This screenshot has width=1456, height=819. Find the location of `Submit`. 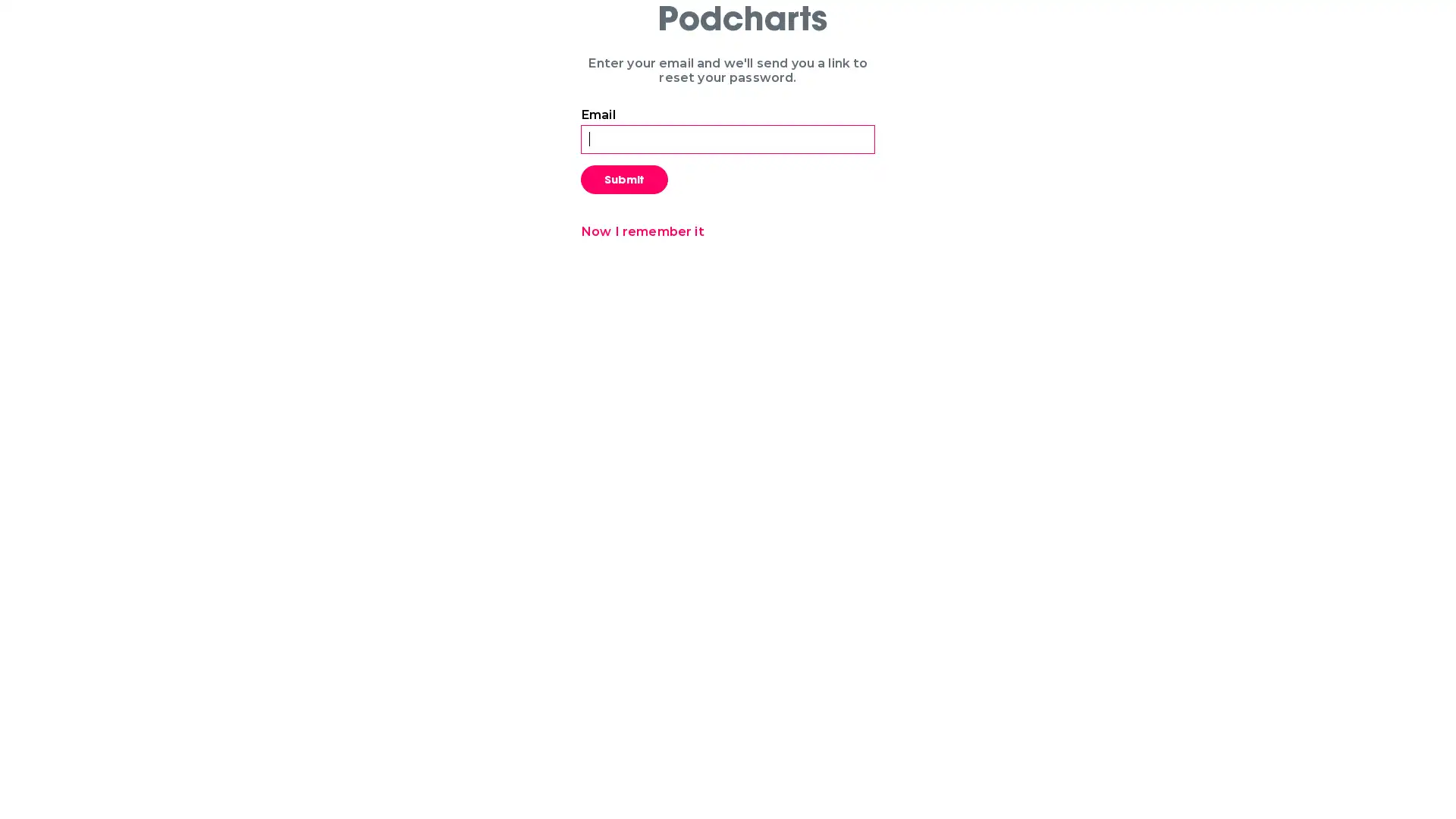

Submit is located at coordinates (624, 177).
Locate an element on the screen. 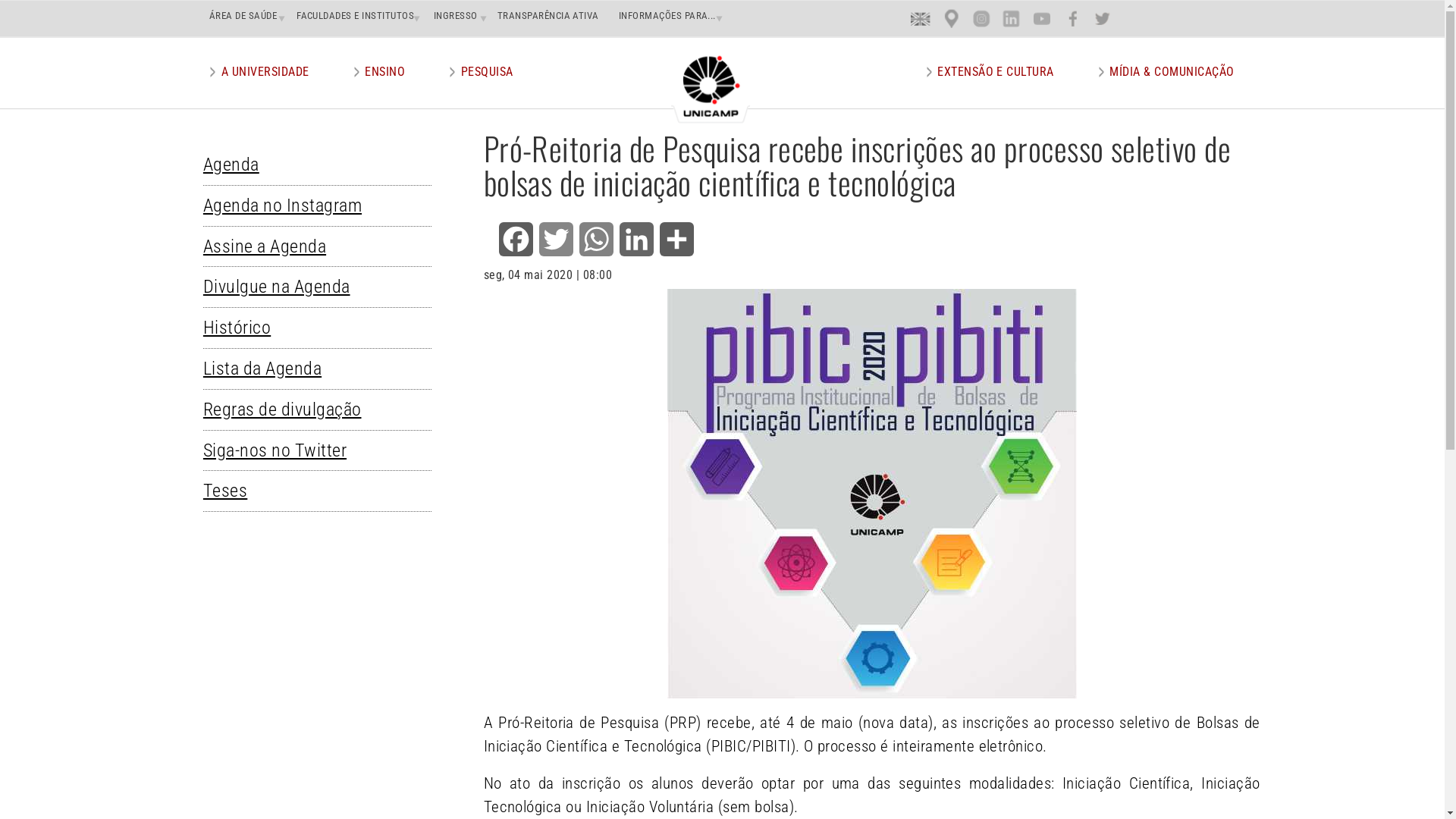 This screenshot has height=819, width=1456. 'En' is located at coordinates (920, 18).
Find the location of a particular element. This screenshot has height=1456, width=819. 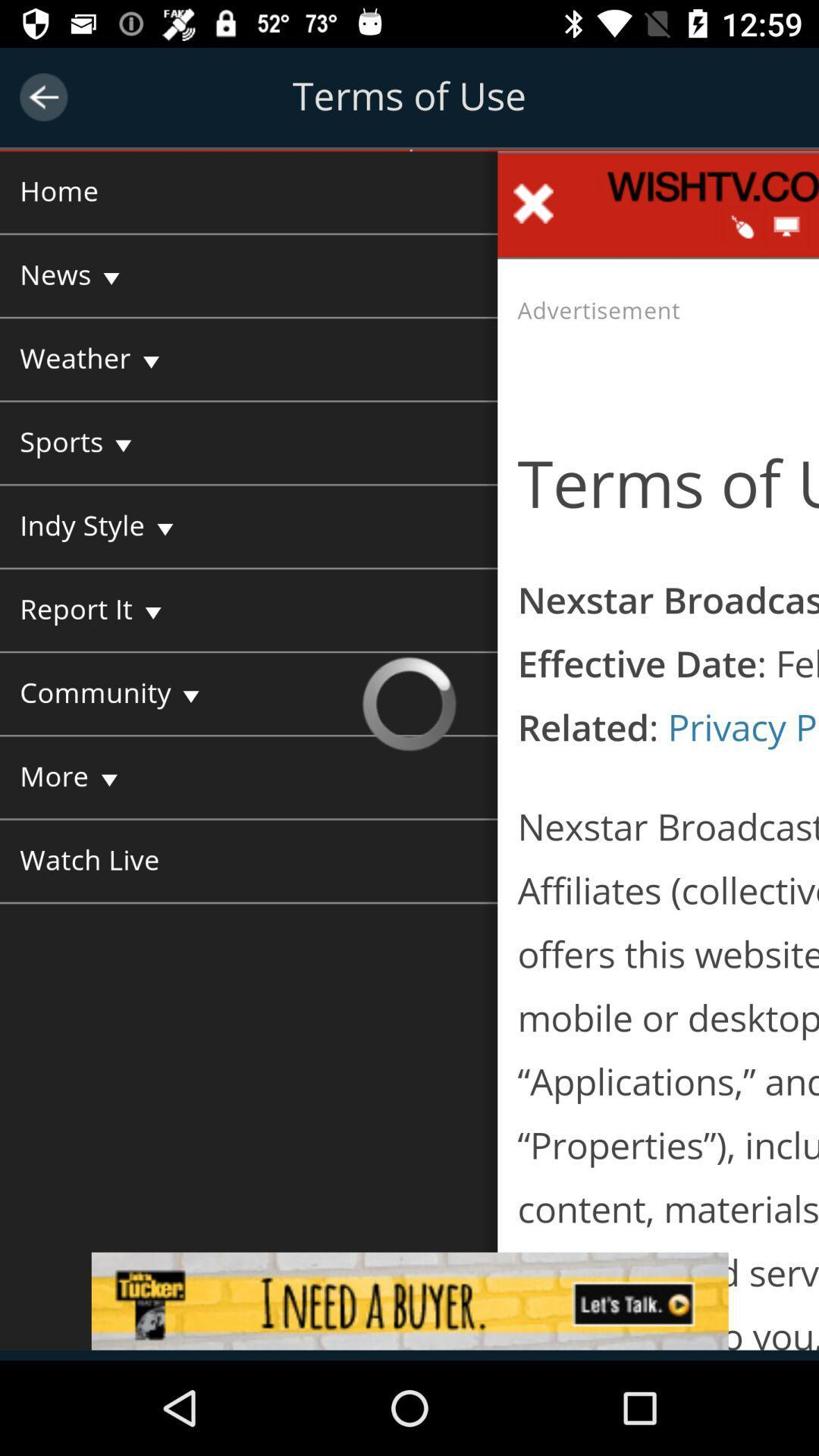

the arrow_backward icon is located at coordinates (42, 96).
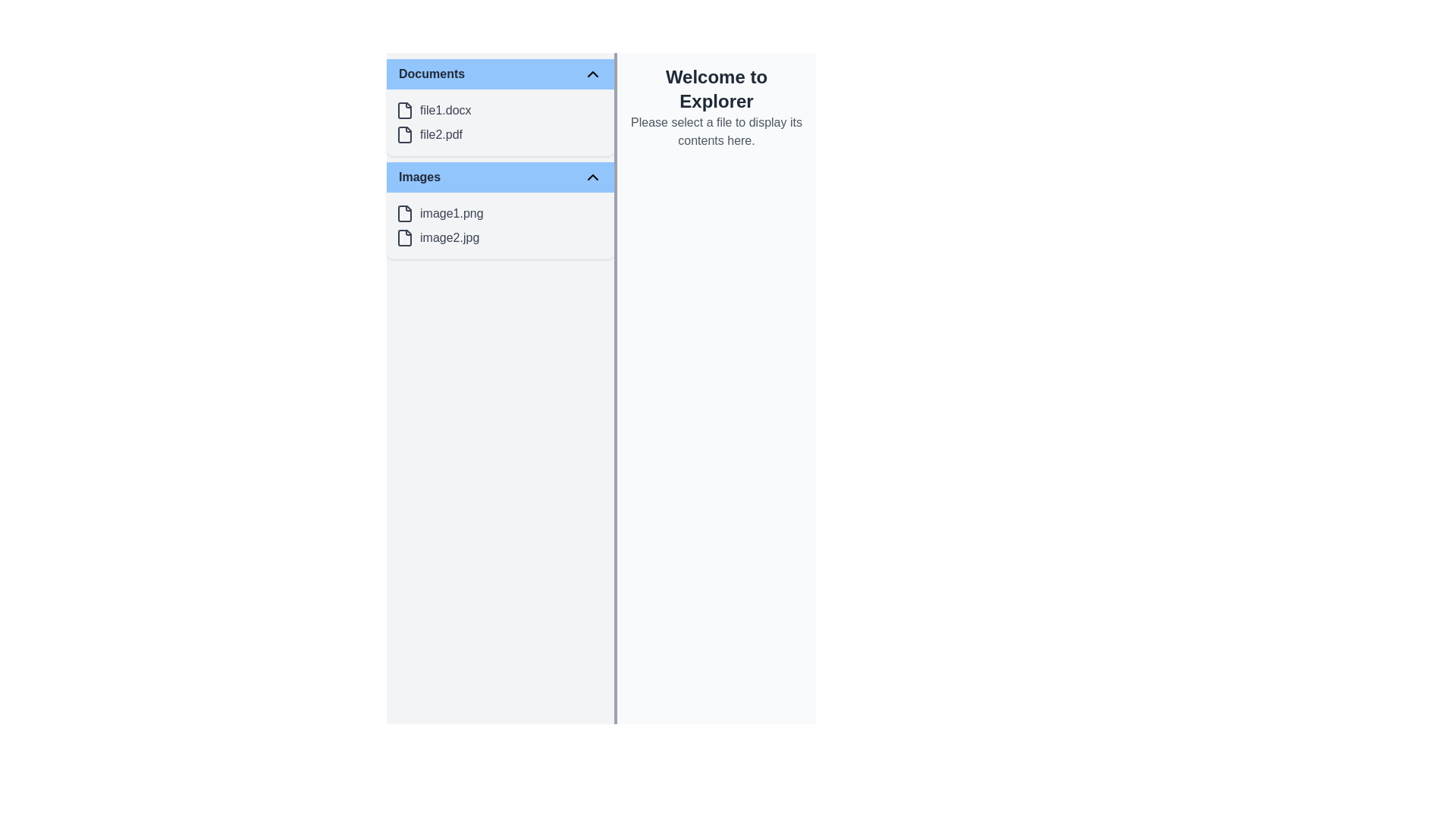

════

§ **Stated problem**: Reproduce the lines of the records verbatim, starting with the line containing "Find the location of a" and continuing through the end of the records, including both of those ends. Leave the pictures out.

§ **Correct response**:
Find the location of a particular element. This screenshot has height=1456, width=819. 

the arrow_backward icon is located at coordinates (42, 96).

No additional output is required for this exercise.